- **Requirement 1**
Translate into Spanish this sentence from the debate packet on the term "limit" below: "The author understands 'limit' as used in OR. ADMIN. R. 860-21-505(8) (1991) to mean cancel, as opposed to the word 'curtail' used in section (7), meaning only a partial restriction."
- **Requirement 2**
Reproduce word for word the passage of the debate packet on the term "limit" below between "Limit is to" and "a partial restriction.", inclusive.

##### Document segment

LADI Packet – Nov-Dec

Topicality

Limit MayReduce

Limit is to reduce in scope

Merriam-Webster n/d [“Limit”] LADI

: to prevent (something) from being larger, longer, more, etc. : to place a limit on the size or extent of (something)

Limit Must Be Abolish

Curtail means a partial restriction – the aff is a cancelation of a program, not curtailment

San Fellipo, 92 (John, “OREGON'S TELEPHONE INFORMATION DELIVERY SERVICE LAW: A CONSUMER PROTECTION STEP TOO FAR” 28 Willamette L. Rev. 455 1991-1992, Hein Online)

131. The author understands "limit" as used in OR. ADMIN. R. 860-21-505(8) (1991) to mean cancel, as opposed to the word "curtail" used in section (7), meaning only a partial restriction.

##########
##### Listed records

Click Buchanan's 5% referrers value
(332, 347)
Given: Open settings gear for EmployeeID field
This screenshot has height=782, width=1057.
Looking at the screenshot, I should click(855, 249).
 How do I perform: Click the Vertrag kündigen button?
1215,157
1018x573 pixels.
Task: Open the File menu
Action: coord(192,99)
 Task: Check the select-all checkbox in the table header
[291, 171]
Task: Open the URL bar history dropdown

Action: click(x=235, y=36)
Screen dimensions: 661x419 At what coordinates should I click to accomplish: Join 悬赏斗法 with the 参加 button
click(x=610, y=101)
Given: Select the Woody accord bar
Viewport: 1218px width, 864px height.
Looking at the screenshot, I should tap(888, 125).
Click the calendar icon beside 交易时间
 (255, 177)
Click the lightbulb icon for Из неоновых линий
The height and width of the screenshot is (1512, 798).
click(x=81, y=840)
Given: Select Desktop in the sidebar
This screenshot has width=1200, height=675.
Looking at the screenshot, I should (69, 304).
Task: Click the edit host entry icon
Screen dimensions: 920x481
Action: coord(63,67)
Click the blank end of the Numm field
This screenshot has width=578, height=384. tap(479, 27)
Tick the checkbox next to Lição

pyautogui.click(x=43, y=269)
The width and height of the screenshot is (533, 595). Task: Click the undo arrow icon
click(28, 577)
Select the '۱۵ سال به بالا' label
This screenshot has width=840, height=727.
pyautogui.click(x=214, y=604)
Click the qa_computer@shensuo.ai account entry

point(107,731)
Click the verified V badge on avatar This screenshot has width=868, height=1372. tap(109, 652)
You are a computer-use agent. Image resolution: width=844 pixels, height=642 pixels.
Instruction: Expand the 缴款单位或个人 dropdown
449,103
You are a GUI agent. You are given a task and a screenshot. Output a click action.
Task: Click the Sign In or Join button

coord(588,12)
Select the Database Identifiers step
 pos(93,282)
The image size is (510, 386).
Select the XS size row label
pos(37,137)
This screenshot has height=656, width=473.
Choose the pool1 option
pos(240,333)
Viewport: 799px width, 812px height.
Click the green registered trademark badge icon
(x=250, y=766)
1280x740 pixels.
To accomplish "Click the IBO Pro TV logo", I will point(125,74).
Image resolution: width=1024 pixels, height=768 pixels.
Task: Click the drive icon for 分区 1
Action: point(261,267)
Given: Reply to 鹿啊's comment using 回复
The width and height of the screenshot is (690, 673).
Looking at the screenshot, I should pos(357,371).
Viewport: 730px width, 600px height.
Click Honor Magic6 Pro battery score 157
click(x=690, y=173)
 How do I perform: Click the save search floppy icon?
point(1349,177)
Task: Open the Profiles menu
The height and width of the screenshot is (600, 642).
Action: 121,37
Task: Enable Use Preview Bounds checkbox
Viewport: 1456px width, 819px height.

##########

- **Worked answer 1**
El autor entiende que "limit", tal como se usa en OR. ADMIN. R. 860-21-505(8) (1991), significa cancelar, a diferencia de la palabra "curtail" usada en la sección (7), que significa solo una restricción parcial.

- **Worked answer 2**
Limit is to reduce in scope

Merriam-Webster n/d [“Limit”] LADI

: to prevent (something) from being larger, longer, more, etc. : to place a limit on the size or extent of (something)

Limit Must Be Abolish

Curtail means a partial restriction – the aff is a cancelation of a program, not curtailment

San Fellipo, 92 (John, “OREGON'S TELEPHONE INFORMATION DELIVERY SERVICE LAW: A CONSUMER PROTECTION STEP TOO FAR” 28 Willamette L. Rev. 455 1991-1992, Hein Online)

131. The author understands "limit" as used in OR. ADMIN. R. 860-21-505(8) (1991) to mean cancel, as opposed to the word "curtail" used in section (7), meaning only a partial restriction.